Below are the entries; output exactly the lines from the one containing "Screen dimensions: 809x648" through the final line, inclusive.
(Beginning of DATA)
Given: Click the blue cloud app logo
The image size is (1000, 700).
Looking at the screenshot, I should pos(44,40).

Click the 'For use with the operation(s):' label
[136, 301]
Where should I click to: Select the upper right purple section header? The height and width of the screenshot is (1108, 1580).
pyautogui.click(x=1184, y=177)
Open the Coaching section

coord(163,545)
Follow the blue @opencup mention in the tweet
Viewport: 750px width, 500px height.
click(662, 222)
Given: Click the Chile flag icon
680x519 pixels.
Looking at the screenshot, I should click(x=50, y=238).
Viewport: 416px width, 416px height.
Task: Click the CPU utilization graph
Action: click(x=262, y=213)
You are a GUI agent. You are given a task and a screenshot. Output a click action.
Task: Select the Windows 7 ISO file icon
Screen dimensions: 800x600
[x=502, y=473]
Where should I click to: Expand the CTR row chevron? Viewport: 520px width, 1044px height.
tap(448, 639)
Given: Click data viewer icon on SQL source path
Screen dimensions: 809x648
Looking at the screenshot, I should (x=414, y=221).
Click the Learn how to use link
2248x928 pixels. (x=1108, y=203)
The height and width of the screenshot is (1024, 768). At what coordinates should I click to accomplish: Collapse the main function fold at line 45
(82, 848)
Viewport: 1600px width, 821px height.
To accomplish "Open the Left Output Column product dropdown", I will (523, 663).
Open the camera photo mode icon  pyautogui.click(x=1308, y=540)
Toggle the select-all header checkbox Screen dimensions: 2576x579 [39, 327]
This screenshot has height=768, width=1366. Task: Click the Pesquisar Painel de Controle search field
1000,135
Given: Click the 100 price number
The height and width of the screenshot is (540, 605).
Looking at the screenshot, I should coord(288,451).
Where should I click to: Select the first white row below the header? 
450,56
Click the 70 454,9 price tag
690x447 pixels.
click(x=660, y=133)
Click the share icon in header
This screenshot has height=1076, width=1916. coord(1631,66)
(End of DATA)
- [OUTPUT FOR THIS TASK]
Screen dimensions: 809x648
Looking at the screenshot, I should (x=414, y=221).
Click the Learn how to use link
2248x928 pixels. (x=1108, y=203)
The height and width of the screenshot is (1024, 768). At what coordinates should I click to accomplish: Collapse the main function fold at line 45
(82, 848)
Viewport: 1600px width, 821px height.
To accomplish "Open the Left Output Column product dropdown", I will (523, 663).
Open the camera photo mode icon  pyautogui.click(x=1308, y=540)
Toggle the select-all header checkbox Screen dimensions: 2576x579 [39, 327]
This screenshot has height=768, width=1366. Task: Click the Pesquisar Painel de Controle search field
1000,135
Given: Click the 100 price number
The height and width of the screenshot is (540, 605).
Looking at the screenshot, I should coord(288,451).
Where should I click to: Select the first white row below the header? 
450,56
Click the 70 454,9 price tag
690x447 pixels.
click(x=660, y=133)
Click the share icon in header
This screenshot has height=1076, width=1916. coord(1631,66)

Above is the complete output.